There is a wonderful phrase in Hebrew that drips with sardonic, Jewish wit. It is when someone says “gileta et America,” meaning “so you discovered America!” It is said to someone when they say something so obvious that everyone has known if for years, but the person who shared it put the thought out in a way that suggests that they were the first person to uncover this truth.  

The phrase occurred to me when I read Daniel Gordis’ Aug. 13 column in the Jerusalem Post headlined “What if We Stopped Hasbara.” In the column he condemns the “Israel can do no wrong” mentality among the burgeoning number of Israel advocacy groups. He also urges the groups that truly care about Israel to talk about the country with a bit of nuance. There is no way that such groups have any credibility among thoughtful diaspora Jews when again and again they portray Israel as always in the right and everyone who challenges Israel as always in the wrong.

Gordis’ key passage: “Why, then, do some of us insist that being a real Zionist means insisting that … Israel does not have a racist, xenophobic cancer in its midst that simply needs to be excised? In part, that is too often what we model. When has the leadership of the Zionist world (except for the past two weeks) offered (any) critique of Israel’s actions, whether during peace or in war?”

So Daniel Gordis has “discovered America.”

It is indeed tragic, that it takes the slaying of Shira Banki, a 16-year-old participant in Jerusalem’s Gay Pride Parade and the death of a Palestinian toddler (Ali Saad Dawabsha) and his father (Saad Dawabsha) at the hands of arsonists to awaken the conscience of Israeli leadership to the scourge of extremist Jewish terrorism.  

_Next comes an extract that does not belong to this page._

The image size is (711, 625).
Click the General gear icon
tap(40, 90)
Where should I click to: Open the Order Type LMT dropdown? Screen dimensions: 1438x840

Liberal Zionists have been sounding the alarm bell about the unchecked rise of ultra-nationalist, anti-democratic and racist Jewish groups for decades. It would be too kind, and untrue, to say that the Netanyahu government has ignored the phenomenon. There is ample evidence that many arms of the Israeli government have been complicit in aiding and abetting the rise of forces that threaten Israel’s future as much, if not more, than Hamas, Hezbollah and Iran combined. Nor is it even remotely acceptable that the prime minister himself, on the eve of the last election, gave voice to the most vile anti-democratic and racist sentiment when he warned his supporters that Arabs (who are Israeli citizens) were going to flood the voting booths and that his supporters needed to turn out to re-elect him.

It is not surprising that a country under siege falls victim to increasingly xenophobic attitudes. In a 2012 poll conducted by an Israeli polling firm, Dialog, 59 percent of Israeli Jews wanted preference to Jews over Arabs in public employment, 49 percent wanted the state to treat Jews better than Arabs and 33 percent objected to Israeli Arabs even having the right to vote. The Israel Democracy Institute has been reporting a consistent rise of racist sentiments among Israeli Jews for more than a decade. It is even more pronounced among younger Israelis. In such an environment, one would hope for political leadership with some moral courage.

To say the least, Netanyahu has not provided that kind of leadership. In addition to his own statements, he has appointed senior cabinet members who have shown shocking insensitivity to the principles of minority rights, due process or the Jewish value of “protecting the stranger.” Justice Minister Ayelet Shaked has suggested that the Israeli Supreme Court needs to be “reined in” because of its rulings that often uphold the rights of Palestinians. Culture Minister Miri Regev has stated that public funds should be withheld from artists who might be critical of the government, sending a serious message about freedom of expression in Israel. Deputy Foreign Minister Tzipi Hotovely, who for all intents and purposes runs the Foreign Ministry in the absence of Avigdor Lieberman, has stated that because God gave the Land of Israel to the Jewish people, there is no problem with settlements on the West Bank.

Thank goodness for Israeli President Reuven Rivlin, who has been a consistent moral voice defending the rights of Israeli Arabs and condemning the hate speech and hate crimes that have become more prevalent and more acceptable in the Israeli public square. For his moral courage, Rivlin has had to shore up his security detail because of the growing number of threats being made of the kind that led up to the assassination of Yitzchak Rabin. 

Daniel Gordis is the darling of the Jewish establishment on all things Israel. I say this with both admiration and some irony. I love reading Gordis. He hits many of my emotional Zionist buttons very deeply. Perhaps that is what gives him both some cover and some credibility to say what many of us have been saying for a very long time about the very real dangers facing Israel as both a democratic and a Jewish state.

On the issue of Israel, the Jewish community has become a toxic place. The open exchange of ideas is now far less valued than loyalty to the tribe and to the State of Israel. In such an atmosphere, truth suffers and thoughtful Jews become increasingly alienated from the Jewish community and from Israel.

I’m glad Daniel Gordis “discovered America.” Maybe someone will listen.

Rabbi Sid Schwarz is a senior fellow at Clal. He is also the director of the Rene Cassin Fellowship Program.